--- RECORD EXTRACTS ---
---*---

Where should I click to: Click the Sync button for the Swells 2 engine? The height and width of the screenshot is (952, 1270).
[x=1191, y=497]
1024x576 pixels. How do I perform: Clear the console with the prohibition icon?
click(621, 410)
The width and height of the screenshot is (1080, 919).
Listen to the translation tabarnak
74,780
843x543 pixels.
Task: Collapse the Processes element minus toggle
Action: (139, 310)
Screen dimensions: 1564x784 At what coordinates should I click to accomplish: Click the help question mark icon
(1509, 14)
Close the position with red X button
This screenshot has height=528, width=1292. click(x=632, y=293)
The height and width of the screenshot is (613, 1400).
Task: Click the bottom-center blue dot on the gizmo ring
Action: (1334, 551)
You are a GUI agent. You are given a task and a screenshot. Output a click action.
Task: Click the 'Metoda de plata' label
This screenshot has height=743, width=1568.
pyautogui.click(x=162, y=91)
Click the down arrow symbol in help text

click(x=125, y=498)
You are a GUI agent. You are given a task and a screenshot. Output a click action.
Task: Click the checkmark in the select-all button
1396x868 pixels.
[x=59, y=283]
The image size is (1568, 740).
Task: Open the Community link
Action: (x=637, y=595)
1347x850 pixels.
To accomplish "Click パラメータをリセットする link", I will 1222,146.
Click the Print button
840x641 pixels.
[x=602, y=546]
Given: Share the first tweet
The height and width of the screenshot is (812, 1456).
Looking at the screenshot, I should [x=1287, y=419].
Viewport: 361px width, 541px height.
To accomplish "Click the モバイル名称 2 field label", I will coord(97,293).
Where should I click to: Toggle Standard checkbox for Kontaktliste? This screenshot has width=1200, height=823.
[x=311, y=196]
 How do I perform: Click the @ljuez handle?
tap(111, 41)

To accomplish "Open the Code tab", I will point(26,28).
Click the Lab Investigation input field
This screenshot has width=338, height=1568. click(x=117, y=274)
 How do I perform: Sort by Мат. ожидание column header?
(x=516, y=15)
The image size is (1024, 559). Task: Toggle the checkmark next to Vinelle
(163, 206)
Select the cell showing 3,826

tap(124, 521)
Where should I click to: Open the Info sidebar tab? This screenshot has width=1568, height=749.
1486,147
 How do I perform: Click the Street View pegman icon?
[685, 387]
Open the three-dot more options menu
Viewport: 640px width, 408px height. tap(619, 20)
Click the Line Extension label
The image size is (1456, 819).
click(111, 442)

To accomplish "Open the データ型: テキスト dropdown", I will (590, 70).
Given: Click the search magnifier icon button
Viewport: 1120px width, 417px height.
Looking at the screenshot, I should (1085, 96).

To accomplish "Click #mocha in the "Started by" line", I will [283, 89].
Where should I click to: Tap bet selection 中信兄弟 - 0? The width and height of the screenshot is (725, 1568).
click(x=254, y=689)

---*---

Starting with the line that contains "will (590, 70)." and continuing through the end of the rows, rewrite those rows as a two-column CSV with the headers request and answer. Give one line per row, put each field in quotation marks, and replace line breaks within a field with spaces.

request,answer
"To accomplish ""Open the データ型: テキスト dropdown"",","I will (590, 70)."
"Given: Click the search magnifier icon button Viewport: 1120px width, 417px height.","Looking at the screenshot, I should (1085, 96)."
"To accomplish ""Click #mocha in the ""Started by"" line"",","I will [283, 89]."
"Where should I click to: Tap bet selection 中信兄弟 - 0? The width and height of the screenshot is (725, 1568).","click(x=254, y=689)"